(Collected data)
+ + + + + + +

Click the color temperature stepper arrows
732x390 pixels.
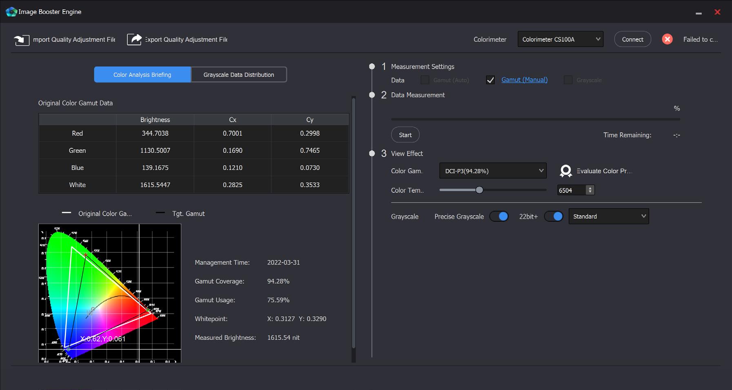(590, 190)
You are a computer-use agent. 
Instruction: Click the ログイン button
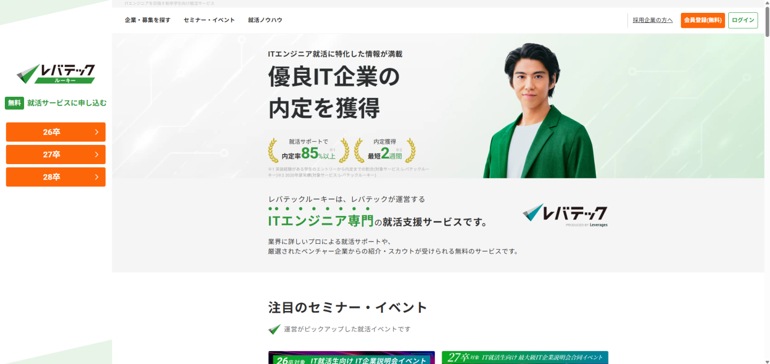point(743,20)
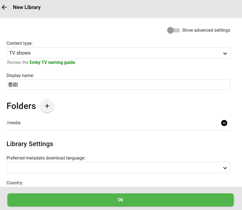Click the 'Display name:' field label

coord(20,75)
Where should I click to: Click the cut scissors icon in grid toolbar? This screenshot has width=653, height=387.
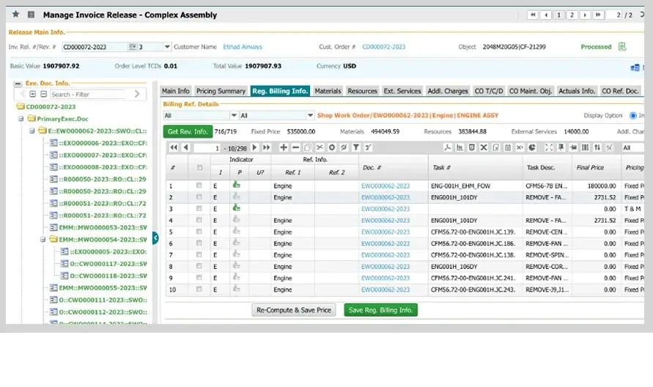coord(320,147)
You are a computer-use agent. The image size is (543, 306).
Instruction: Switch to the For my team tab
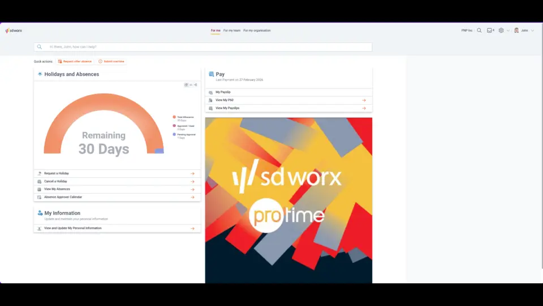pyautogui.click(x=232, y=31)

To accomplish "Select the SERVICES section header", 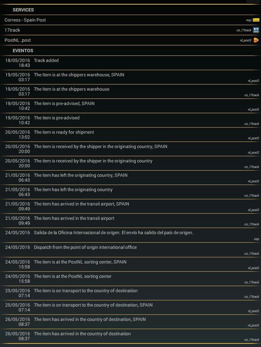I will point(23,10).
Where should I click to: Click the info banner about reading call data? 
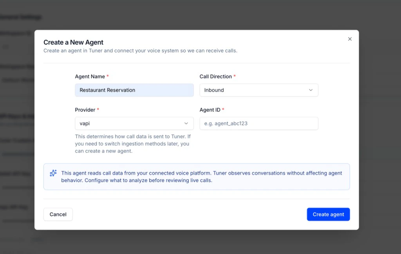pos(196,176)
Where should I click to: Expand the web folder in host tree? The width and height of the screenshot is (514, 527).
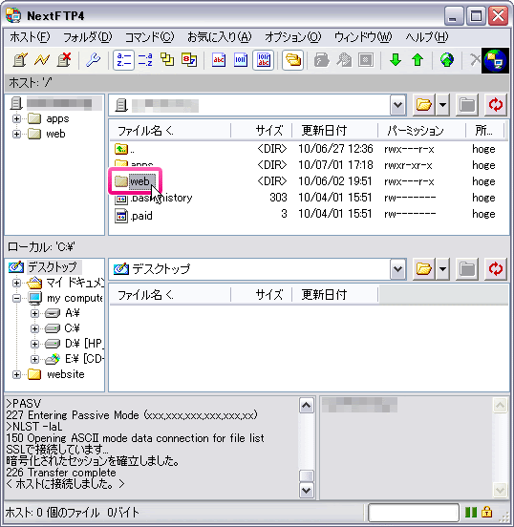coord(16,134)
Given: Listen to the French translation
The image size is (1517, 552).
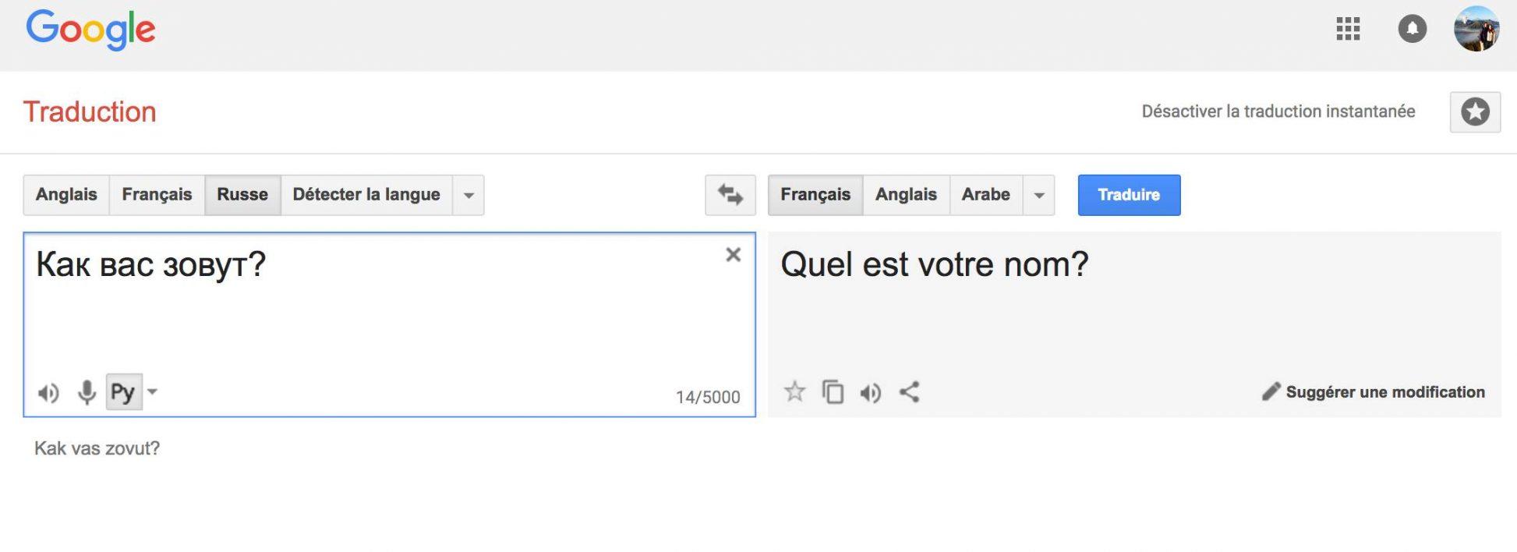Looking at the screenshot, I should tap(871, 392).
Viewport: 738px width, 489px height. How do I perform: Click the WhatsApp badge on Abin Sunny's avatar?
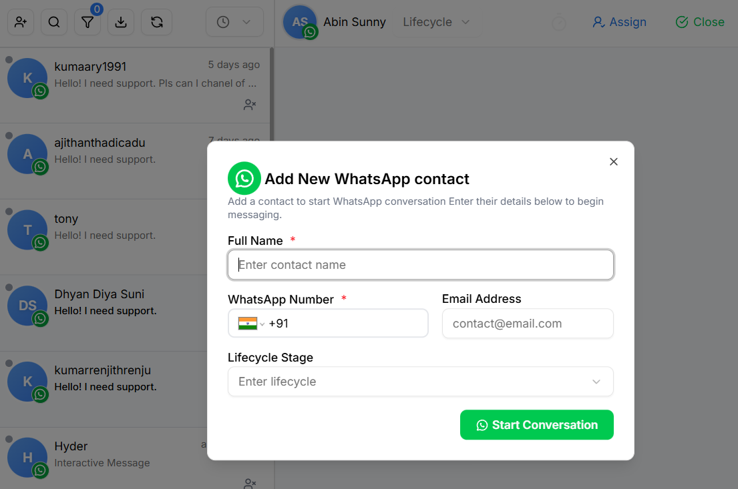(x=311, y=31)
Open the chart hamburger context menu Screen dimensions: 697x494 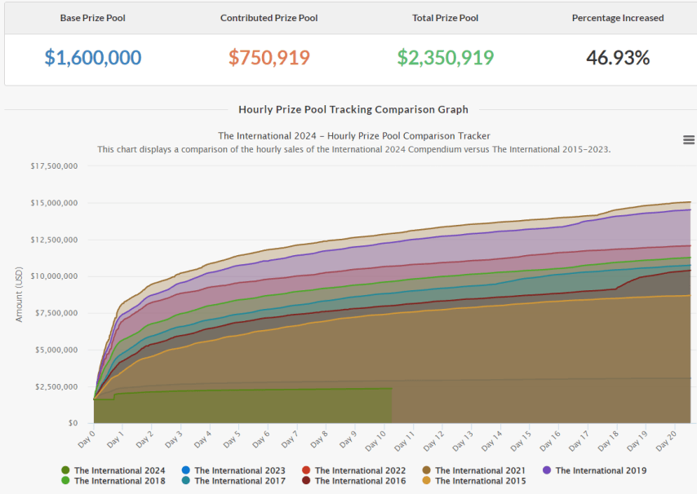[x=688, y=140]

+ + + + + + +

ASSIGNMENT -> Please report all lines in the entries where "computer" appears.

EXERCISE ANSWER ->
You are a computer-use agent. 
You are a computer-use agent. The image size is (543, 306).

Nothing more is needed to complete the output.